--- begin THE RECORDS ---

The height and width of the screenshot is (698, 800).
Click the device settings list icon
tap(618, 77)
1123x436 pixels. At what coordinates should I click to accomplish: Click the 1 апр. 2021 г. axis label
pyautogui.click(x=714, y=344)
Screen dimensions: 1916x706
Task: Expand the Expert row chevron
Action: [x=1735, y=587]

--- end THE RECORDS ---

### WHAT TO WORK ON
Quote every one of the records above word for word, keeping each line as it appears.

### THE RESULT
The height and width of the screenshot is (698, 800).
Click the device settings list icon
tap(618, 77)
1123x436 pixels. At what coordinates should I click to accomplish: Click the 1 апр. 2021 г. axis label
pyautogui.click(x=714, y=344)
Screen dimensions: 1916x706
Task: Expand the Expert row chevron
Action: [x=1735, y=587]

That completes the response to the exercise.